Dedicado a todos los docentes que se dejan la piel en el aula y se lanzan a lo imprevisible disfrutando de sus curvas. Dedicado, también, a los alumnos que llevan a un maestro en el corazón.
Se cruzó de brazos. Esperó a que cesaran los gritos. Esperó un poco más. Una mezcla estridente de risas atravesó la puerta a una velocidad temeraria para su concentración. Envidiaba la potencia de aquellas voces. Ocho cabezotas asomaron al aula. Pero tenían que estar dentro. Hacía quince minutos que había sonado el timbre de clase, y tenían que estar dentro. Sin embargo, aquella señal acústica era una vaga sirena lejana en el tiempo, un titular de corrupción deshidratado en el cubo de su memoria.
Tres gotas de sudor comenzaron a descender por su escote.
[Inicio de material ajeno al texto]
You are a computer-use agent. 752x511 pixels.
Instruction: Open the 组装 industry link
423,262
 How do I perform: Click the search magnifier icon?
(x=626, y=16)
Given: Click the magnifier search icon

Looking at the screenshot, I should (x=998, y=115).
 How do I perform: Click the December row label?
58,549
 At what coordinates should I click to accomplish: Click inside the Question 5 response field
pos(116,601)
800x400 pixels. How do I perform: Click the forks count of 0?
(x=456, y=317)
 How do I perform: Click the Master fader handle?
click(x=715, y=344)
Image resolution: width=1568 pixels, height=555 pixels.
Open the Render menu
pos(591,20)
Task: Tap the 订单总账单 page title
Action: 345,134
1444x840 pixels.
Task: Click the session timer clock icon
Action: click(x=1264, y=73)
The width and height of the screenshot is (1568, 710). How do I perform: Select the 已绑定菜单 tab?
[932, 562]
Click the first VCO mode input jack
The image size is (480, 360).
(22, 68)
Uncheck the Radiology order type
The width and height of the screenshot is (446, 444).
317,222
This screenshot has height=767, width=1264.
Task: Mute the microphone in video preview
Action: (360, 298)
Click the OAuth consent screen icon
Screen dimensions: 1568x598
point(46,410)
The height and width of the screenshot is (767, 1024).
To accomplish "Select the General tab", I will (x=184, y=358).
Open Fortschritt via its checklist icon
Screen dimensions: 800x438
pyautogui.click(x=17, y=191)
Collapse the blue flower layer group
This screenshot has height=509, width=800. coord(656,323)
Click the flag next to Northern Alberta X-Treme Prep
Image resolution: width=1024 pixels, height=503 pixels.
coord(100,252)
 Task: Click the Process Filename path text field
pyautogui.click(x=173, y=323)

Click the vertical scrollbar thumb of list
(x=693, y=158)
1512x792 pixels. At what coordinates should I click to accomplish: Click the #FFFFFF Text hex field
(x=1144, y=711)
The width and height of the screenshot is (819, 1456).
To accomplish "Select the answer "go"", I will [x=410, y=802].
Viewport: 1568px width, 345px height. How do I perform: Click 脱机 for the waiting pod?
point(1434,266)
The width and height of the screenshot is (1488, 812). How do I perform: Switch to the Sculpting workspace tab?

Sonrió detrás de su mascarilla.
—Eh, aquí alguien se ha meado —le advirtió un alumno, señalando el suelo.
No era una broma, pero tampoco sonaba en serio. Se guardó el comentario en el bolsillo para poder analizarlo más tarde y apartó su pie del charco. Buscó entre las cabezas. Ochenta por ciento fuera, veinte por ciento dentro. Dijo una palabra y, al no oír su propia voz, optó por caminar hacia el final del aula, donde se sentó en uno de los pupitres de la última fila y fingió que tomaba notas.
En el aula entró un silencio contagioso mientras la profesora escaneaba cada rostro con una serenidad implacable.
—Profesora…, ¿ya ha empezado la clase? —preguntó un curioso.
Fue el primer diálogo que entablaba con sus alumnos. El verdadero principio.